May Day with PSA
From AFT-MA: May 1st is International Workers Day.
It is a historic workers’ holiday commemorating the Haymarket martyrs in Chicago and the fight for the eight hour work day rooted in a simple truth: when working people move together, the rules can change.
From enslaved Africans breaking the confederacy with their general strike, to the creation of the eight hour work day, to the 2006 Day Without Immigrants, to Black-led campaigns that have unseated CEOs, to organized resistance to occupation in Minnesota, working people have shown how collective action shifts power. When we withhold our labor, our spending, and our consent, those at the top are forced to respond.
May Day 2026 builds on that legacy.
What is May Day?
We want our tax dollars to go to schools and housing, not to sending federal agents into our cities to attack and kill our neighbors. No one should live under ICE violence or militarized occupation, period. Our tax dollars should fund stability and care, not occupation and repression.
Democracy should work for working people, not billionaire interests.
While working families are stretched to the brink, billionaires and corporations are posting record profits and hoarding the wealth our labor creates. That money should be funding housing, schools, healthcare, and the public goods that make life livable.The Corporations and the ultra-rich have rigged the system and it won’t get un-rigged unless working people take big actions together. Corporations and the ultra-wealthy are rigging the rules to protect their power and shut the rest of us out. A government captured by billionaire interests will not solve a crisis that benefits them without us making it.
Organized people are the only force that has ever stopped authoritarian takeovers and changed the rules to work for working people. Those who profit from a rigged system will not voluntarily give it up. When working people move together, we can defend our communities, protect our rights, and force the government to put our families over their fortunes.
Why take action on May Day?
May Day Actions
Wear red!
Wear your PSA shirt or another piece of red clothing to show your solidarity!
Let your legislators know that you support Senate Bill S.1311 and House Bill H.2078 and they should, too.
Click here for example call scripts.
Call your State Reps!
Attend a 10-Minute Meeting
Get important updates and call your state
legislators with other union members.
Join Boston’s May Day rally alongside AFT-MA at the Parkman Bandstand on Boston Common from 4:30-6:30.
Rally Together!
Walk out together to celebrate one of our greatest victories in the labor movement – the eight hour work day!
End-of-Day Walk Outs
Central Library staff should meet Kathleen M. in the Courtyard at 5:05 for a 5:10 walk out.
May Day Call Scripts
Find your legislators: https://malegislature.gov/Search/FindMyLegislator
Hello Senator [NAME],
My name is [YOUR NAME] and I’m a constituent of yours located from [YOUR ADDRESS]. I am calling today in my capacity as a member of the Boston Public Library Professional Staff Association, AFT local 4928. I’m calling in support of Senate Bill S.1311, which is currently with the Joint Committee on Labor and Workforce Development.
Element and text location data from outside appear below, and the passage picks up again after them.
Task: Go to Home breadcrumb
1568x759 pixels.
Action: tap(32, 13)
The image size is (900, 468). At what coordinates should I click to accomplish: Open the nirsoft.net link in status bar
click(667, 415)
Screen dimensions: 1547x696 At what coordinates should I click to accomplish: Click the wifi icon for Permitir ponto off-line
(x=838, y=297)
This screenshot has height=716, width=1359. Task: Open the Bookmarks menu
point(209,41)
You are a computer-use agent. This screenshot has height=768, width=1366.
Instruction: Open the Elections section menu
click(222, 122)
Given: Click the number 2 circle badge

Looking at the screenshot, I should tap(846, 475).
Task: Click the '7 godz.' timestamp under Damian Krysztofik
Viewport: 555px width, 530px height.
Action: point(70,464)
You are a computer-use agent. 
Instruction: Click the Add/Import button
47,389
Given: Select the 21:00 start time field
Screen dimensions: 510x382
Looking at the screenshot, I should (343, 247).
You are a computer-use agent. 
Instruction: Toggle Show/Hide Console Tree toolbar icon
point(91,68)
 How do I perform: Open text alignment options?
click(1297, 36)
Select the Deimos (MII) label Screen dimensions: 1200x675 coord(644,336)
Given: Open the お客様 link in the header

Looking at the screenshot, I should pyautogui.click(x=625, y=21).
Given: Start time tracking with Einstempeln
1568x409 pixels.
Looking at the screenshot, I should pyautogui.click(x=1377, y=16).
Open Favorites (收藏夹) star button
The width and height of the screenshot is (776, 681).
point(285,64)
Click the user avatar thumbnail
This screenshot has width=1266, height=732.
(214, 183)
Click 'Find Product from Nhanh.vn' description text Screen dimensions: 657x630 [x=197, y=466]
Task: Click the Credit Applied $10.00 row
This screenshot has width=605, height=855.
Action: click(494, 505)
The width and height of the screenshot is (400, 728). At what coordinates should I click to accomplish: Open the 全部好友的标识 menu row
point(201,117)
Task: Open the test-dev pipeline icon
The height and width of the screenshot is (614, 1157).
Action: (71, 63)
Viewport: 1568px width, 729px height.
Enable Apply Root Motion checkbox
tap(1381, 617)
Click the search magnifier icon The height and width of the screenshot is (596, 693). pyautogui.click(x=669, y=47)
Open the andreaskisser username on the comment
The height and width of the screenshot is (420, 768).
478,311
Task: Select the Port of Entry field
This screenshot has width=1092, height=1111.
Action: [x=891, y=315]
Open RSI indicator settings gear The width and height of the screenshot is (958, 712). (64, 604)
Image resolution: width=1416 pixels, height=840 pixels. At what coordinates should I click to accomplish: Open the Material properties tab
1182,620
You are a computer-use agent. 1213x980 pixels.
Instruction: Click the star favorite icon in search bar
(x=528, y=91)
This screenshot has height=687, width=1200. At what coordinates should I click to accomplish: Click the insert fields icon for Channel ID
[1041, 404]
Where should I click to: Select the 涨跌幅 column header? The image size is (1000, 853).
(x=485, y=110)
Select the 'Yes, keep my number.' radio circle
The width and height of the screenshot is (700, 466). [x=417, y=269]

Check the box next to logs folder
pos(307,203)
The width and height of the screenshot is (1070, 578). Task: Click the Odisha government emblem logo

Public employees deserve the right to strike when good faith attempts at negotiating with our employer stall out. During our last round of contract bargaining, the City of Boston purposefully dragged its feet and refused to come prepared to bargaining sessions. By the time we settled a new contract, we had been working under an expired one for 235 days -- that’s more than seven months! In total, we were bargaining our contract for more than 10 months because the City of Boston refused to take our contract seriously and knew we had no recourse available to us. The right to strike would give us a tool with which to hold our employer accountable. A strike would be an absolute last resort, but we deserve to have that option if we need to use it.
I ask that the Senator act to get this bill out of committee and onto the floor for a vote and that they vote in favor of S.1311 for the good of all the public employees who serve the Commonwealth. Thank you.
[If you’d like to receive a response to your call, you can share your contact information via the staffer or your Senator’s voicemail.]
When calling your Senator:
Hello Representative [NAME],
My name is [YOUR NAME] and I’m a constituent of yours located from [YOUR ADDRESS]. I am calling today in my capacity as a member of the Boston Public Library Professional Staff Association, AFT local 4928. I’m calling in support of Senate Bill S.1311, which is currently with the Joint Committee on Labor and Workforce Development.
Public employees deserve the right to strike when good faith attempts at negotiating with our employer stall out. During our last round of contract bargaining, the City of Boston purposefully dragged its feet and refused to come prepared to bargaining sessions. By the time we settled a new contract, we had been working under an expired one for 235 days -- that’s more than seven months! In total, we were bargaining our contract for more than 10 months because the City of Boston refused to take our contract seriously and knew we had no recourse available to us. The right to strike would give us a tool with which to hold our employer accountable. A strike would be an absolute last resort, but we deserve to have that option if we need to use it.
I ask that the Senator act to get this bill out of committee and onto the floor for a vote and that they vote in favor of S.1311 for the good of all the public employees who serve the Commonwealth. Thank you.
[If you’d like to receive a response to your call, you can share your contact information via the staffer or your Representative’s voicemail.]